Значит, мне снова предстоит «смена квартиры»! Несколькими движениями рук собираю свое барахлишко. Под усиленным конвоем покидаю тюрьму. У подъезда стоит
Мы прибываем в тюрьму Лефортово, известную во всем Советском Союзе. Здание напоминает мне старинную крепость Сен-Жан д'Акр на Средиземноморском побережье Палестины. В Лефортовской военной тюрьме, построенной еще в царские времена, царила настолько жестокая дисциплина, что заключенные покидали ее инвалидами. После Октябрьской революции тюрьму закрыли, но в 1937 году Сталин распорядился задействовать ее вновь, чтобы поместить туда Тухачевского и его коллег. Изнутри тюрьма напоминает цирк: три этажа круговых галерей, вдоль которых располагаются камеры. В середине — большой, пустынный плац, откуда можно наблюдать за всеми этажами.
Снова тщательный обыск. Это откровенно абсурдно — ведь меня просто перевели из одной тюрьмы в другую. Однако этот самоочевидный факт выше понимания тюремной администрации. Всю мою одежду погружают в дезинфекционную ванну, откуда она возвращается ко мне в виде бесформенного тряпья. Меня приводят в камеру-одиночку; ноздреватая поверхность стен покрыта каплями, и вскоре я замечаю, что влага пропитала все мои вещи. Зато в камере есть элемент «роскоши»: сток умывальника соединен трубой с унитазом. Но умывальник засорен, и черпать воду приходится миской для еды.
Назавтра после моего прибытия в камеру является парикмахер. Он бреет меня, потом берется за ножницы.
— А теперь я тебя постригу.
— Но ведь я еще не осужден.
— Неважно,стригут всех, а будешь сопротивляться, выстригу крест на голове!

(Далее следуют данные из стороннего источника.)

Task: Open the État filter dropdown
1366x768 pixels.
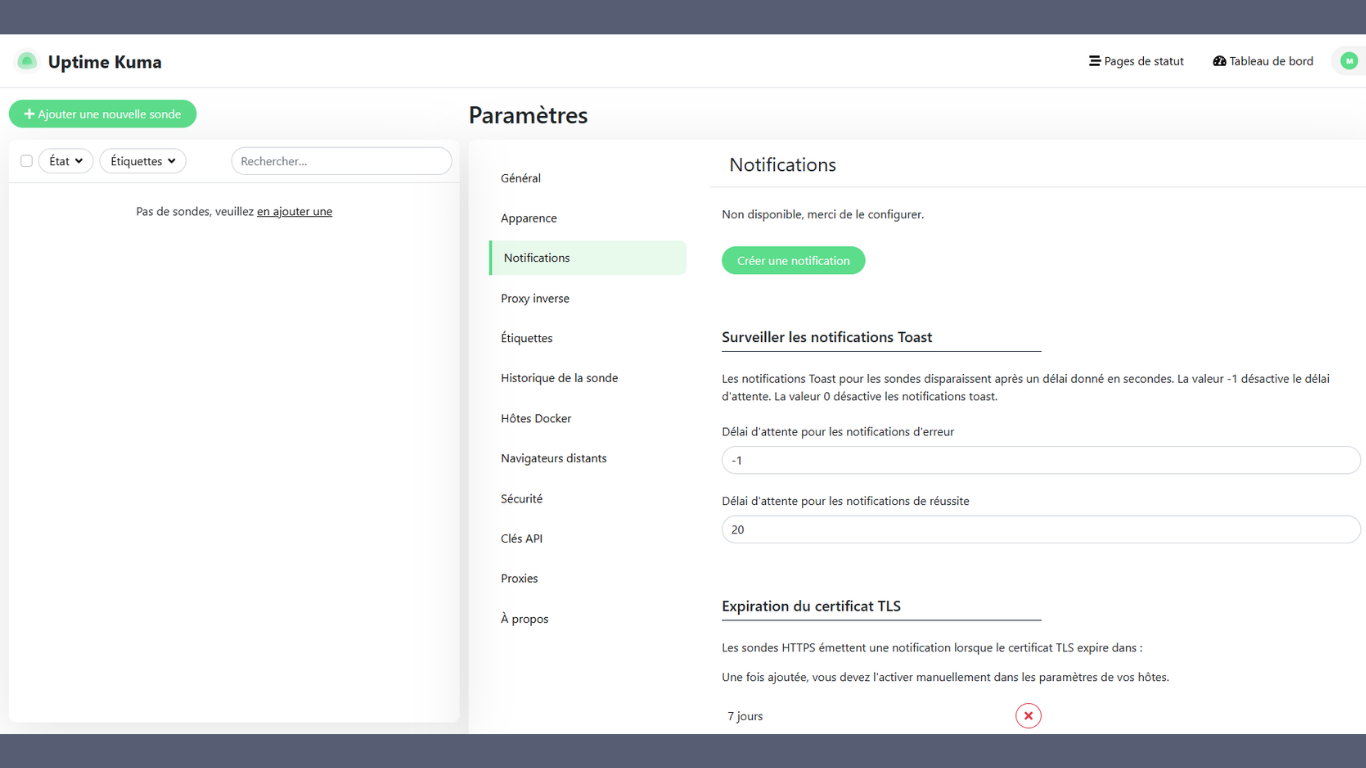Action: (x=65, y=160)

Надзиратели в Лефортово куда более неумолимы, нежели на Лубянке. Заключенный не знал ни минуты покоя. То и дело они открывали смотровой глазок и в течение часа раз по десять под самыми различными предлогами входили в камеру: «Вы слишком много расхаживаете, вы слишком долго сидите, вы недостаточно много двигаетесь и т. д.» И хотя мне казалось, что я уже знаком с рекордом скверного питания, однако кормежка здесь была еще хуже, чем на Лубянке.
Каждый вечер около десяти часов в тюрьме начиналась весьма оживленная ночная жизнь: непрерывное хлопание дверьми, звуки шагов тех, кого вели на допрос… Через несколько дней дошла очередь и до меня…
Допрашивающий меня капитан задавал мне странные вопросы:
— Не угодно ли вам объяснить мне, как это вы, польский подданный, вообще сумели попасть в Советский Союз? Кто вам помог?
Я называю несколько имен старых большевиков: Юлиан Мархлевский, Будзинский, Фрумкина… 116
116
Руководительница «Бунда», после революции вступившая в большевистскую партию, ректор Коммунистического университета национальных меньшинств Запада им. Мархлевского (КУНМЗ). — Прим. авт.